Revista Movimento: dos anos de chumbo aos anos de Lula

Revista Movimento: dos anos de chumbo aos anos de Lula

Atualizado em 12/11/2004 às 19:11, por Redação Portal Imprensa.

Corria o efervescente ano de 1962, quando um grupo de jovens promessas da cena cultural brasileira se reuniu em torno de um ousado projeto editorial: criar uma revista nacional alternativa, independente e produzida pelo e para o movimento estudantil. Sob as asas do Centro Popular de Cultura (CPC), braço cultural da União Nacional dos Estudantes, um time de talentos em ascensão, liderados por Cacá Diegues, Arnaldo Jabor, Ferreira Goulart e Augusto Boal lançou a revista Movimento. Apesar do sucesso, a vida da revista foi curta. Uma vez instalado o governo militar pós-golpe de 1964, a UNE foi um dos primeiros alvos da truculência militar.

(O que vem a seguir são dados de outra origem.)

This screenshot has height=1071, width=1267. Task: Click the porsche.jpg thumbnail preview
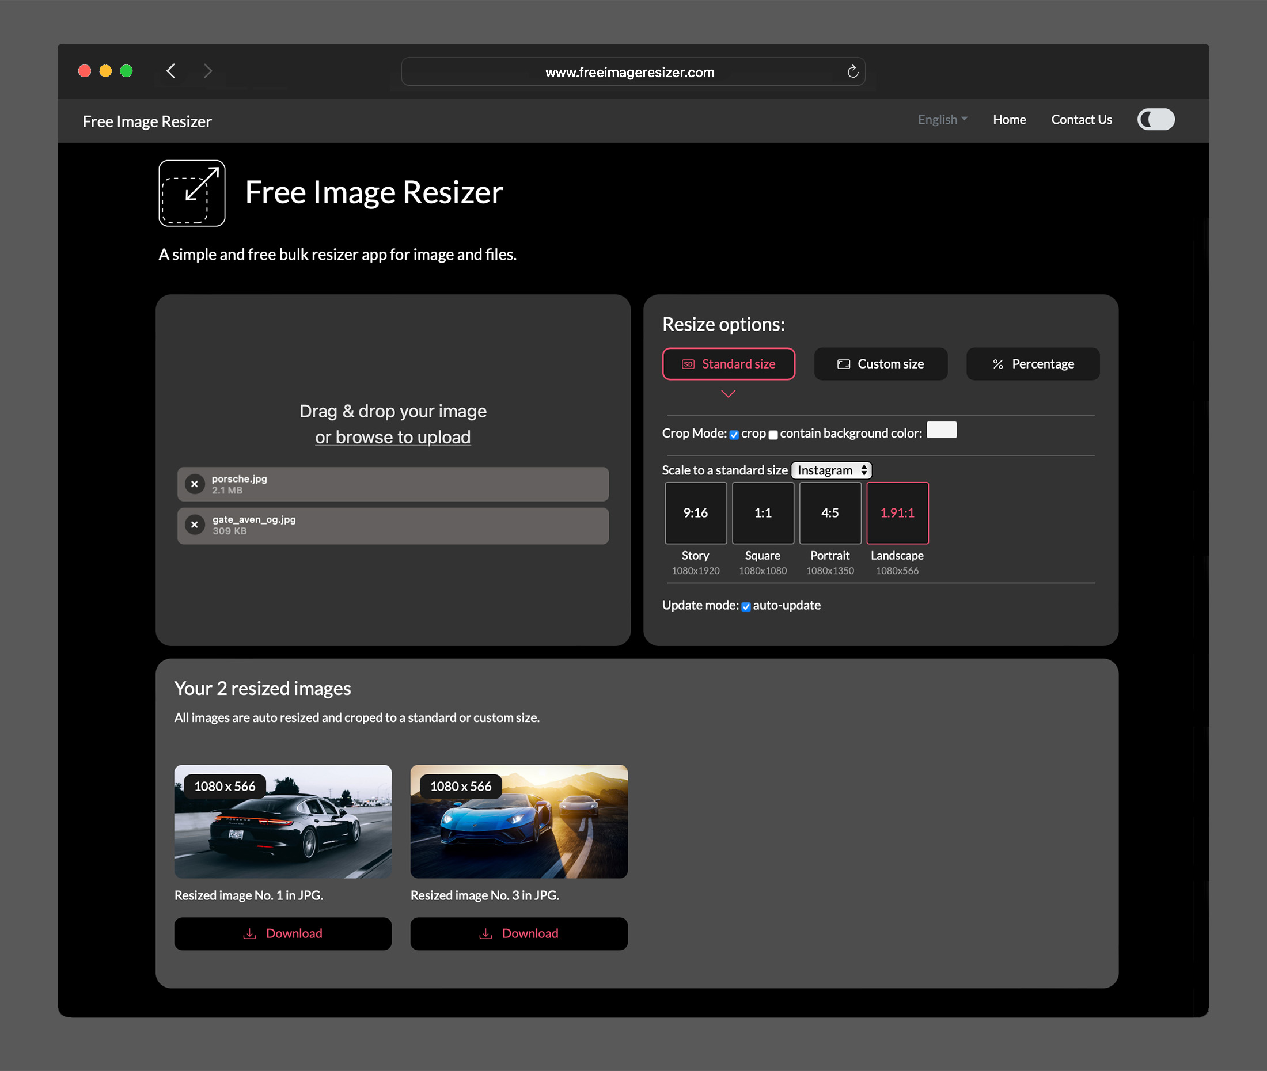tap(283, 821)
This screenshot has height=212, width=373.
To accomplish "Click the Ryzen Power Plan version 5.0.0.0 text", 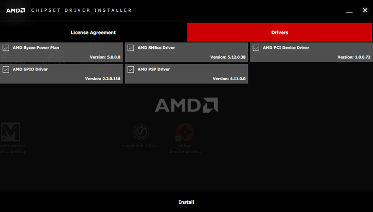I will point(104,57).
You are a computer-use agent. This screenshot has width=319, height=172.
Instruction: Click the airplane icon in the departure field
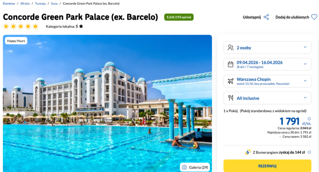[x=230, y=81]
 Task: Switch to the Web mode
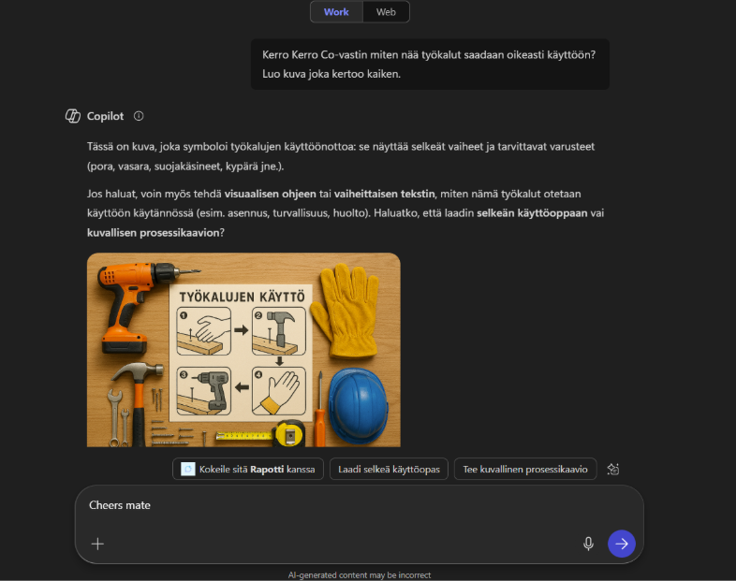(386, 12)
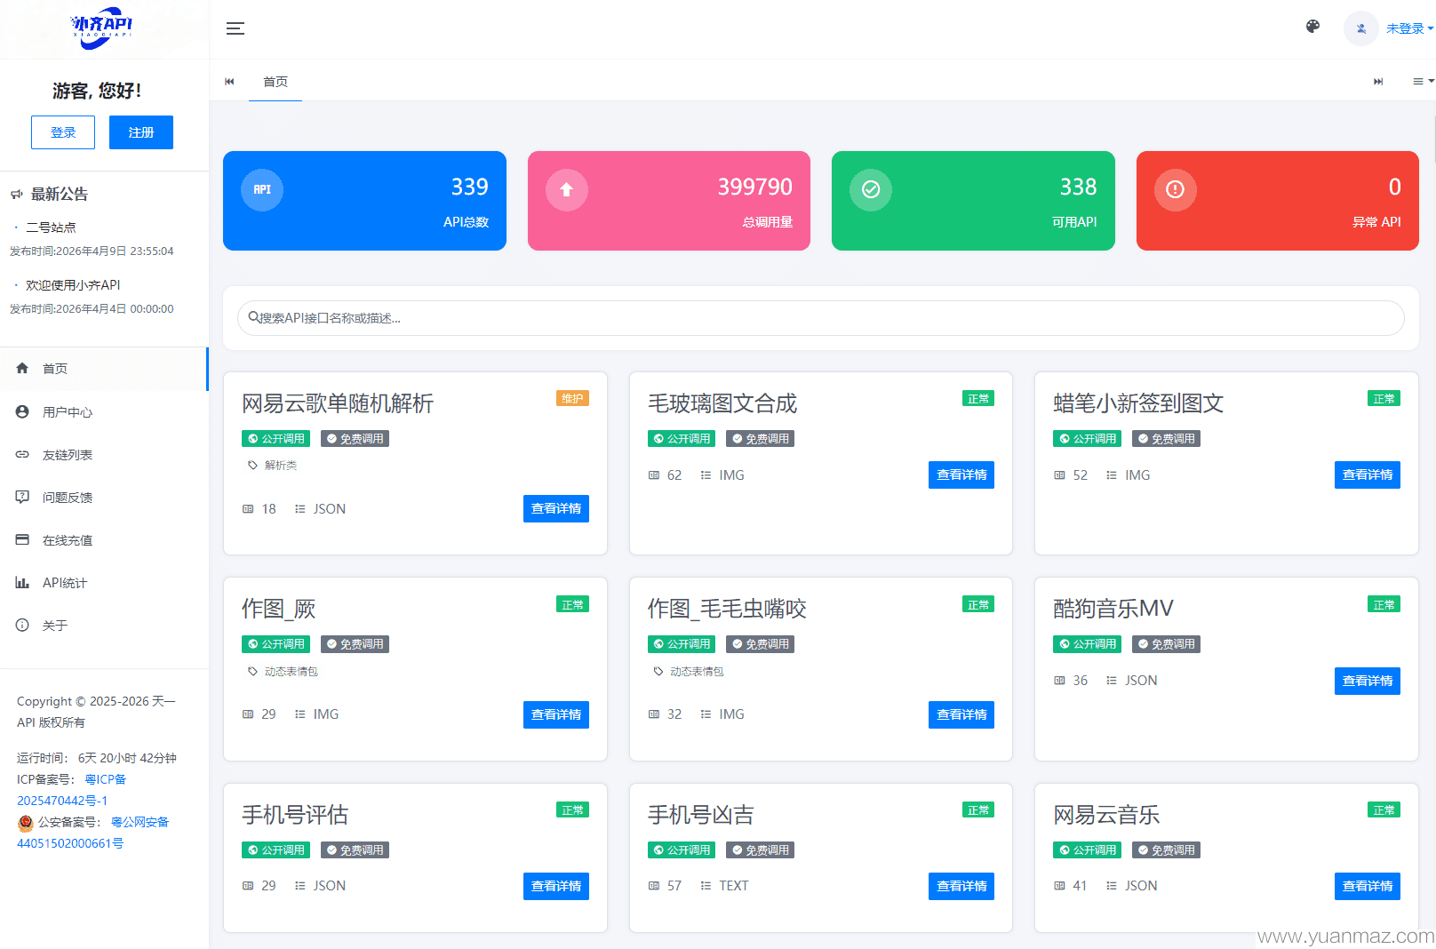Open the theme palette icon
Screen dimensions: 1436x949
point(1312,27)
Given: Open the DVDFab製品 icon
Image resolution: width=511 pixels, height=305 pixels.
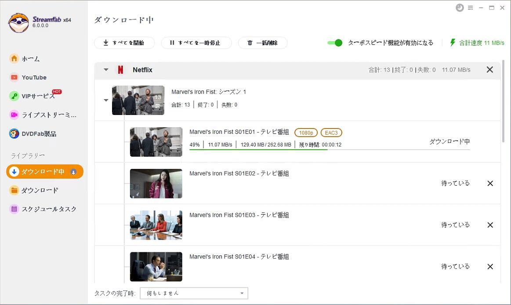Looking at the screenshot, I should [14, 133].
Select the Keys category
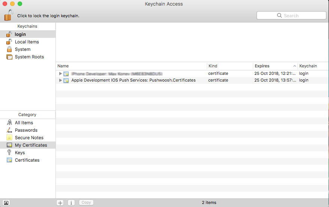Image resolution: width=329 pixels, height=207 pixels. 20,153
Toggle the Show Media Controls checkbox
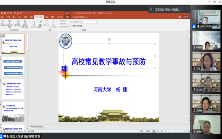 59,27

Passados 35 anos de seu brusco fim, em 2001, Movimento voltou a circular. Depois do relançamento, a revista da UNE ganhou papel couchê de primeira e uma nova cara – mais política e menos cultural. A circulação, contudo, ainda era precária. No ano seguinte, outra novidade. Graças a uma parceria entre UNE e Editora Três, que publica IstoÉ, a revista dos estudantes passou a ser impressa sem custo de gráfica – sendo o restante da produção financiado com recursos provenientes da carteira de identificação estudantil.

Em 2005, a revista que nasceu alternativa deve chegar, finalmente, ás bancas (até então ela distribuída nas Universidades). E com outra periodicidade – bimestral e tiragem de 50 exemplares.